TEC - La clientèle des transports publics, par Bruno Gazeau, délégué général de l'UTP - 01/09/2009

Pour la troisième année consécutive, les transports publics ont enregistré une hausse de leur fréquentation (nombre de voyages par habitant) de plus de 4% en2008. Désormais, ce ratio frôle les 110 voyages par habitant et par an en moyenne nationale et les 150 pour les réseaux de plus de 250000 habitants. Par ailleurs, les résultats des dernières enquêtes ménages déplacements dans plusieurs grandes agglomérations de France font état d'une baisse de la mobilité en voiture particulière au profit des modes doux et des transports publics. L'engouement des voyageurs pour ces derniers fait écho à la transformation de la vision même de la mobilité des Français.
La mutation de la mobilité des Français est en effet profonde, raisonnée et durable.
Elle est profonde car les voyageurs ont eux-mêmes opéré leur mutation : « d'usagers », ils sont devenus « clients ». L'époque du système de transport de masse est définitivement révolue. Les attentes des voyageurs dépassent désormais largement le simple cadre du déplacement : elles intègrent le service et la qualité qui y est afférente (information multimodale, garantie du temps de parcours, etc.), mais aussi le choix du mode (vélo en libre-service, bus, tramway, autopartage, parc-relais...). Les clients des transports publics sont multiples, chacun créant son voyage en fonction de ses priorités, en y intégrant du temps de travail, du temps de loisir ou encore du temps de shopping.

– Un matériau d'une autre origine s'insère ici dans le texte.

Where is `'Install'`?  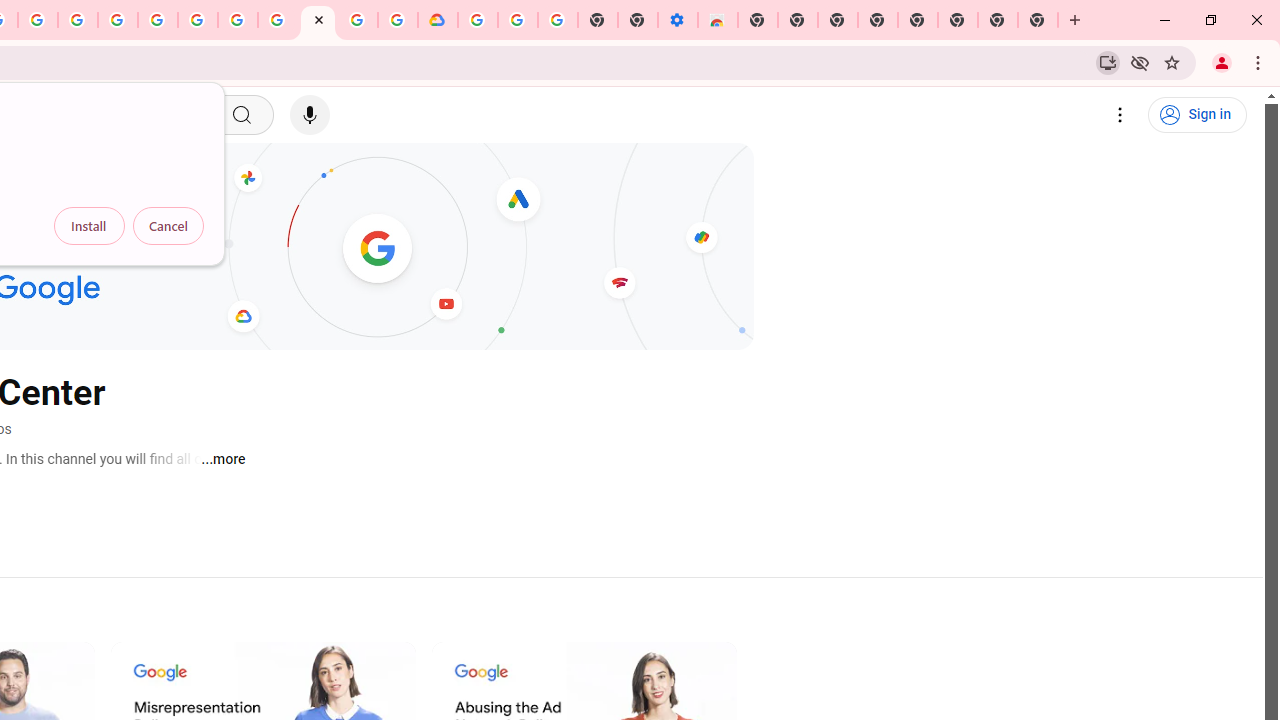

Cette mutation est aussi raisonnée car elle renvoie à une double prise de conscience des voyageurs : d'une part sur le pouvoir d'achat, d'autre part sur la préservation de l'environnement.
La récente flambée des prix du pétrole a en effet alerté les voyageurs sur le coût des divers modes de transport et a révélé l’avantage financier indéniable que constitue l'usage des transports publics. Le budget annuel d'un automobiliste s'élevant à environ 5500 euros et le prix de l'abonnement annuel moyen de transports publics étant dix fois moindre, les choix modaux sont donc déterminants dans le budget des ménages.
Par ailleurs, la prise de conscience de l'urgence environnementale, qui s'est fortement accentuée depuis quelques années, a mis en exergue la quantité d'émissions de gaz à effet de serre évitées par l'usage des transports publics dans leur zone de pertinence ou par les modes doux pour des distances plus courtes. En effet, un véhicule particulier en zone urbaine rejette 186g de CO2 par voyageur et par kilomètre, là où un bus ne rejette que 126g de CO2/voy.km et un tram seulement 4g!
Enfin, la mutation de la mobilité est durable . L'engorgement des agglomérations, la pollution atmosphérique et sonore, les émissions de gaz à effet de serre sont autant d'éléments qui ont atteint leur paroxysme au cours des dernières années. Les préoccupations en termes de qualité de vie en ville, de santé publique et de gain de temps sont de plus en plus puissantes, et seuls les transports publics et les modes doux sont capables de répondre à l'ensemble de ces enjeux. Les jeunes générations ne s'y trompent d'ailleurs pas, puisque selon l'Observatoire UTP de la Mobilité fin 2008, 74% des jeunes de 18 à 24 ans utilisent les transports publics pour se rendre sur les lieux de loisirs, tandis que les plus âgés découplent de plus en plus l'usage de la voiture de sa possession, comme en atteste l'étude du CERTU.
Dans un paysage de la mobilité en pleine refonte, le métier des opérateurs de transport public a donc évolué en profondeur. Ces derniers sont devenus au fil des ans des « opérateurs de mobilité », offrant une large palette de services afin de répondre à la demande des voyageurs qui est multiple et complexe. En proposant des services de vélo en libre-service, de voitures partagées, de transport à la demande, de parking relais ou encore de services spécialisés pour les personnes à mobilité réduite, ils traduisent dans leurs actions les mutations comportementales de leurs clients.